“Eu sou linda do meu jeito, porque Deus não comete erros. Eu estou no caminho certo, baby. Eu nasci assim. Não se esconda em remorsos, apenas se ame e você está pronta. Eu estou no caminho certo, baby. Eu nasci assim.”
Os versos do refrão de Born This Way, de Lady Gaga, são parte da história de vida e superação de muitos dos fãs que celebram sua chegada ao Brasil nesta semana, para um show gratuito na Praia de Copacabana, marcado para sábado (3). Em entrevista à Agência Brasil, eles declaram seu amor pela cantora como uma forma de gratidão por terem encontrado suas identidades nos versos e performances de seu trabalho e explicam por que a presença da cantora no Rio causa histeria.

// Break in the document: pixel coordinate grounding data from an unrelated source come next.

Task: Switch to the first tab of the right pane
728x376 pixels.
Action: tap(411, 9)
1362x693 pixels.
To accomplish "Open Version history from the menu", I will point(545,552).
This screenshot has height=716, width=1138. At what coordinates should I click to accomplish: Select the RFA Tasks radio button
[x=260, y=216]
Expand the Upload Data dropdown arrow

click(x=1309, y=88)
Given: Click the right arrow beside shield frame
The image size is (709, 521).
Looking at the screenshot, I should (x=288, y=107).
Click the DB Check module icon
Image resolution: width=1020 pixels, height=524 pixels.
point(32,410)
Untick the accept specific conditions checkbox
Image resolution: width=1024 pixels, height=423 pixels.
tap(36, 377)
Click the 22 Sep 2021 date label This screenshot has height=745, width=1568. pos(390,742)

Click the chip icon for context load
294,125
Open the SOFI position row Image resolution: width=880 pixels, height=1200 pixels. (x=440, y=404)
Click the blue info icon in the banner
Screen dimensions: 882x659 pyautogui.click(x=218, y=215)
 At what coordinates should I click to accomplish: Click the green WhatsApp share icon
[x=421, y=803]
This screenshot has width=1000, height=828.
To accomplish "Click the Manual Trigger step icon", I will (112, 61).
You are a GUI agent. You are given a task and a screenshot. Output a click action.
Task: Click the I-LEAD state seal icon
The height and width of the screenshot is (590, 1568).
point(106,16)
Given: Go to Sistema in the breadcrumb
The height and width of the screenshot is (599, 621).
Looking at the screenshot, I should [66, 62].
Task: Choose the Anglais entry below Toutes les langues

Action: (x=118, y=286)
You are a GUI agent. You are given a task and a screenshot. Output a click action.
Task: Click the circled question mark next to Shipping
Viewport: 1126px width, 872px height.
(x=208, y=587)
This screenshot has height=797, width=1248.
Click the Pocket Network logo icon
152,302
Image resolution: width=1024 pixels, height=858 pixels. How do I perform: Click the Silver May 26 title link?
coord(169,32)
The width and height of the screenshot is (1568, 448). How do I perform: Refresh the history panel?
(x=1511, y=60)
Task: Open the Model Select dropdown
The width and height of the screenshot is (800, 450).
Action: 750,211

Cover da diva pop, a produtora de moda e mulher trans Yasmin Gaga é uma das que guarda um relato como esse em um lugar precioso da memória.
“O lançamento do álbum Born This Way foi quando eu estava no início da minha transição, e a música fala: não importa se você é negro, asiático, gay, bi, hétero, trans, você nasceu assim porque Deus não comete erros. You’re born this way, baby’ As músicas dela eram meu alicerce de todos os dias, porque eu via nela a força e a garra que me encorajaram.”
Não apenas encorajaram como se tornaram o trabalho da produtora de moda, que se apresenta como cover da cantora há dez anos, e pôde fazer uma performance especial na última terça-feira (29), quando abriu um desfile de drag queens, mulheres trans e fãs da cantora no saguão principal da Central do Brasil, a principal estação de trens da região metropolitana do Rio de Janeiro.
“Nessa correria de shows fazendo a Lady Gaga, sempre passo pela Central. É um lugar icônico, muito importante, onde há o encontro de todas as pessoas. É um lugar primordial para a gente fazer essa homenagem”, disse Yasmin, que “se montou” com o figurino do videoclipe de Abracadabra, o mais novo sucesso da cantora.
“Ela, pra nós, desde o início, é um ícone e levanta muito a bandeira T, das pessoas trans. Ela ganhou uma premiação agora [Grammy de melhor dueto por Die With a Smile, com Bruno Mars], e a primeira frase do discurso dela foi que ‘pessoas trans não são invisíveis’. Me sinto representada por ela. Levar o legado dela para os palcos e festas, para mim, é um ato político”, completou Yasmin Gaga.
Organizado pela concessionária que opera os trens do Rio, a Supervia, pelo programa estadual Rio Sem LGBTIfobia e pelo Grupo Arco-Íris de Cidadania LGBTI+, o desfile reuniu uma multidão no saguão da Central do Brasil, entre ativistas, influenciadores, fãs e também apenas curiosos, que circulavam pela estação, que conecta o centro do Rio ao subúrbio da capital e à Baixada Fluminense. Na passarela, foram 20 drag queens e em torno de dez modelos transexuais, todas vestidas com referências à cantora.